Vertical farming uses no chemical pesticides and far less water and fertilizer than traditional farms, but energy costs can be high. Even the best LED lights have only a 50 percent efficiency rate, said Bruce Bugbee, a professor of crop physiology at Utah State University who studies controlled environment agriculture. That means half the electricity is converted to heat, not light.

"Transportation costs account for about 4 percent of the energy in the food system," Bugbee said. "The energy for electric lights is much greater than that."

The upshot is that indoor farming can produce as much as 20 times the amount of food per unit area as conventional outdoor farming, said Gene Giacomelli, the director of the Controlled Environment Agriculture Center and a professor in agricultural and biosystems engineering at the University of Arizona in Tucson. As these farms scale up, however, they will need more electricity, not just for lighting but to run equipment like pumps and fans, Giacomelli said.

Investment in food and agriculture technology startups was $4.6 billion in 2015, nearly double what it was in 2014, according to AgFunder, an online investment platform for the agricultural technology industry. And local foods generated $11.7 billion in sales in 2014, which is predicted to increase to $20.2 billion by 2019, according to the consumer market research firm Packaged Facts.

Edenworks, in New York, uses an aquaponic system, which allows plants and fish to be farmed at the same time, creating a self-regulating indoor ecosystem. Tilapia are grown in tanks, and their wastewater is pumped through a bioreactor where composting bacteria turn waste into fertilizer. Plants use the fertilized water to grow and then the water is returned -- minus the fertilizer -- to the fish tanks.

When the cost of LED lighting decreased, the company changed the greenhouse into a vertical, indoor stacked system, using shade cloth to block light and mimic a warehouse environment, said Jason Green, a co-founder and chief executive.

Edenworks, which is not profitable, has received $1.5 million in funding and intends to build a 10,000-square-foot vertical farm in a vacant New York warehouse, which is expected to open before year's end. Green said it is expected to produce 130,000 pounds of leafy greens and 50,000 pounds of fish annually.

Yet profitability can be elusive for aquaponic farming. According to a 2015 Department of Agriculture study on the economics of aquaponics, raising fish indoors is two to three times as expensive as raising them in open ponds.
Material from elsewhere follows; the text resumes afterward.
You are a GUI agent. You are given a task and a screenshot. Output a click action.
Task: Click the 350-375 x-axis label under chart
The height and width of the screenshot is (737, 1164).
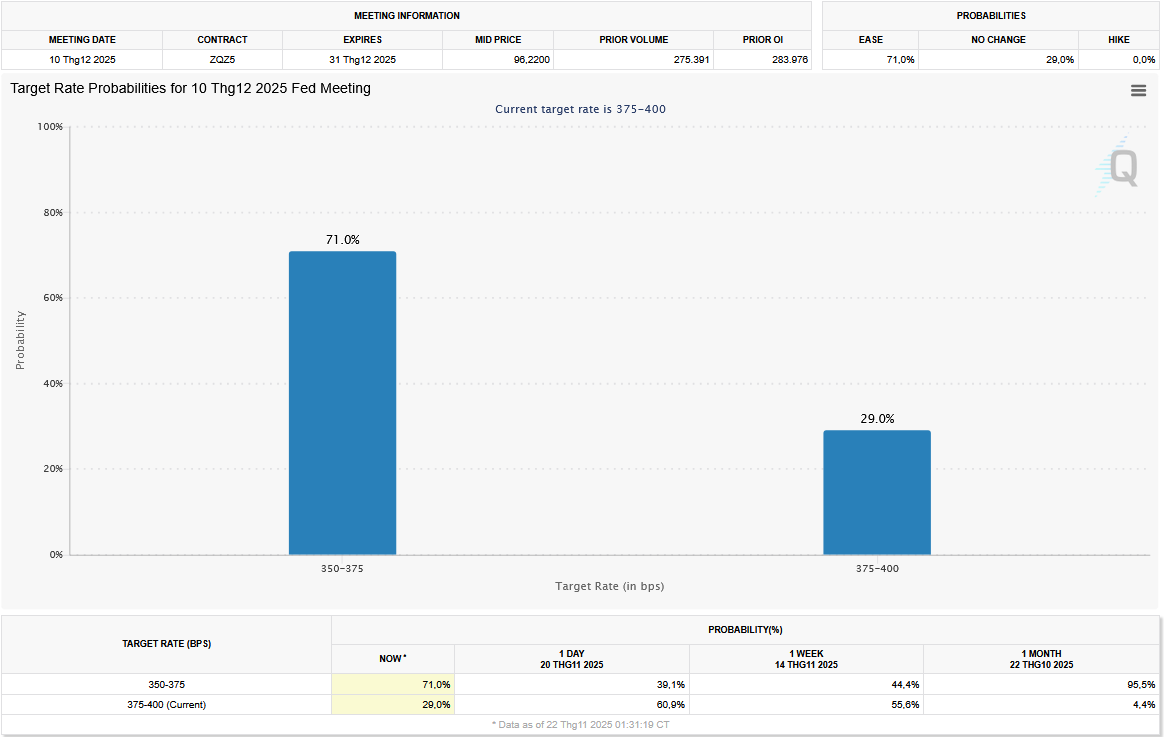(342, 568)
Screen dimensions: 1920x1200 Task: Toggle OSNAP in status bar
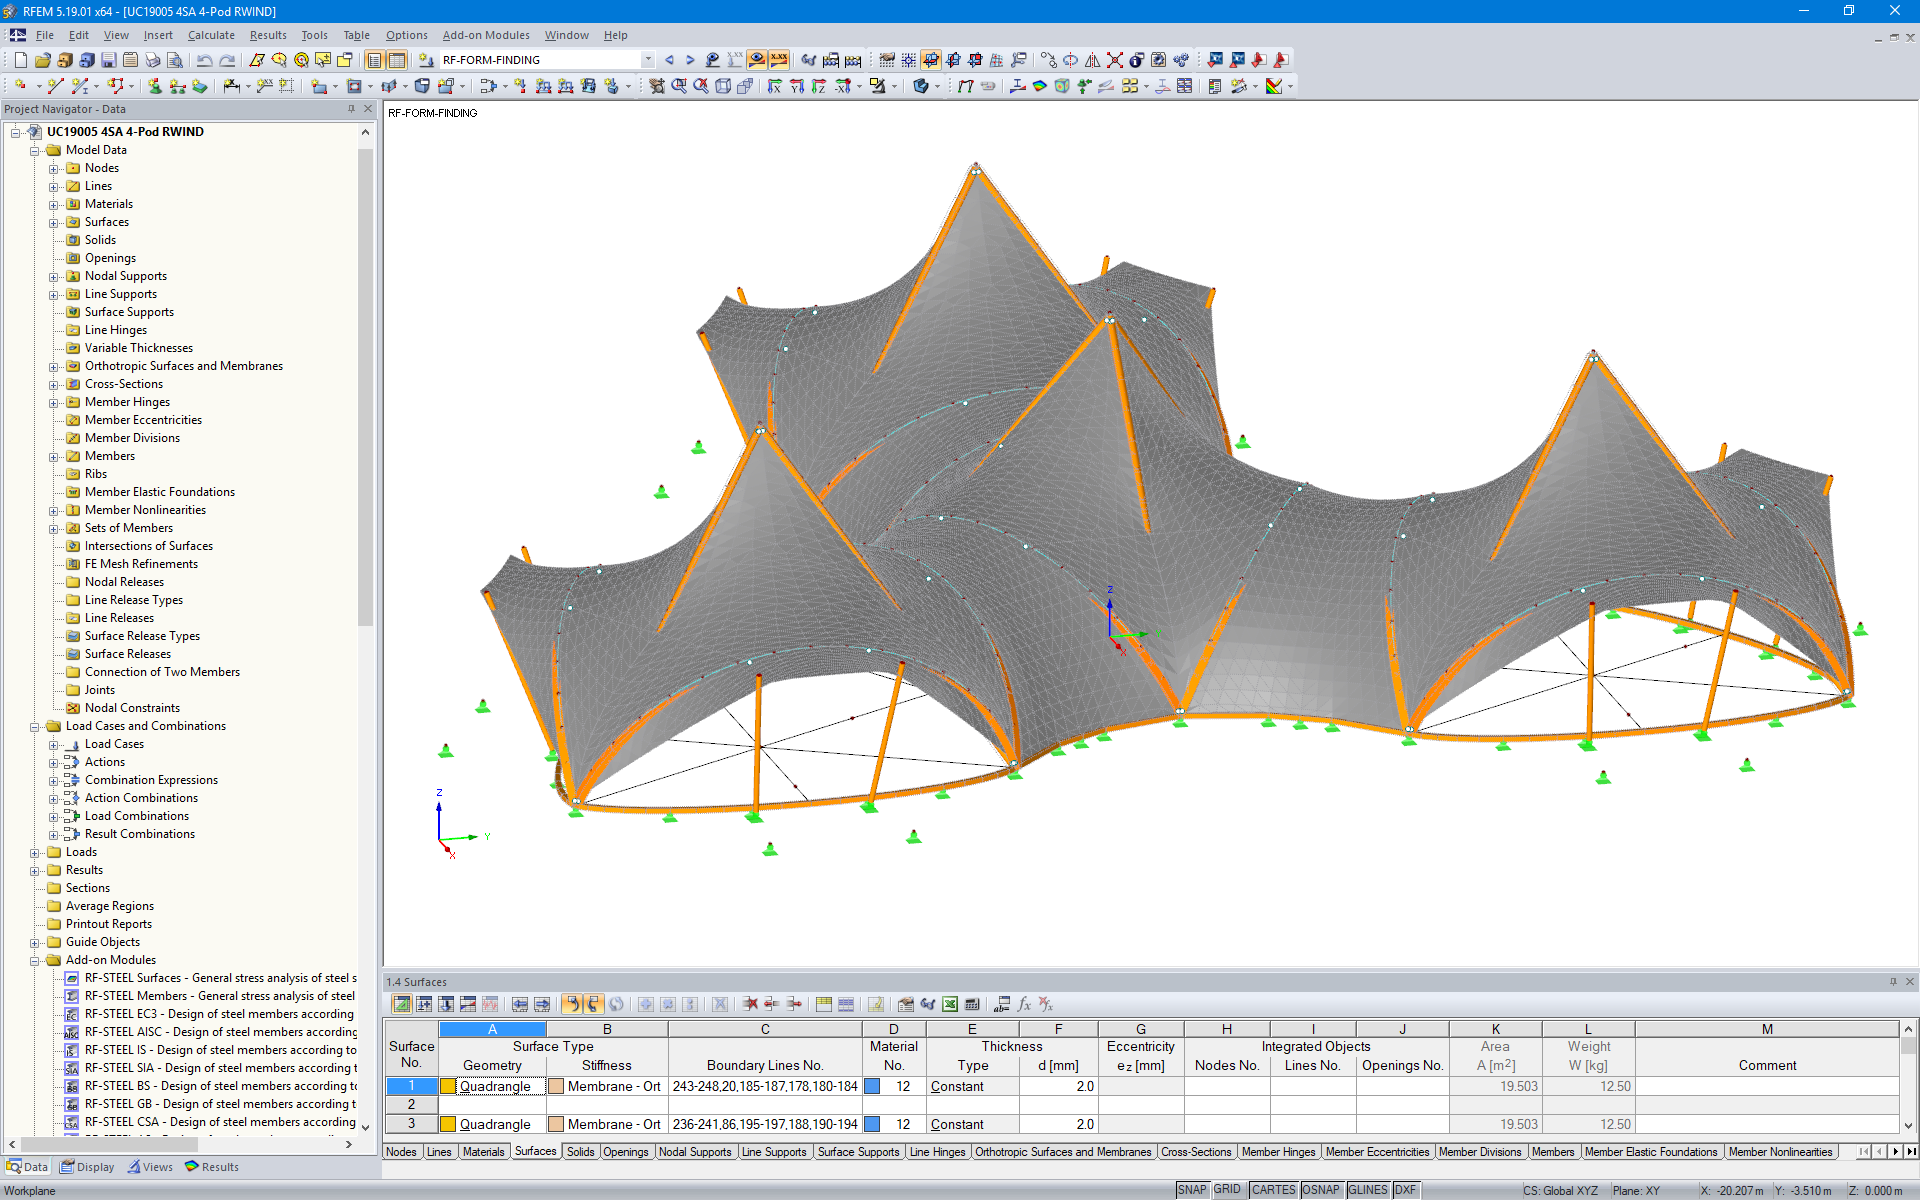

Such setups are also labor-intensive, with multiple systems requiring constant monitoring, in addition to harvesting and packing. A peer-reviewed survey of commercial aquaponics operations conducted in 2013 found that fewer than one-third of farms were profitable in the previous year.

Still, Green and his competitors are optimistic about the future of vertical farming. David Rosenberg, the co-founder and chief executive of AeroFarms in Newark, N.J., said although his business was not profitable, he believed that would change when it got larger. "You really need economies of scale for this to work, to address a host of complexities," he said.

AeroFarms plans to build large vertical farms worldwide and has raised more than $70 million to fulfill its ambitions. The company grows leafy greens aeroponically -- by misting the roots with a cocktail of water, nutrients and oxygen. Rosenberg said his farm was 75 times as productive per square foot as a commercial field farm.

The company is building its next farm and global headquarters in a 70,000-square-foot former steel mill in Newark. It will be the largest indoor farm in the world, Rosenberg said.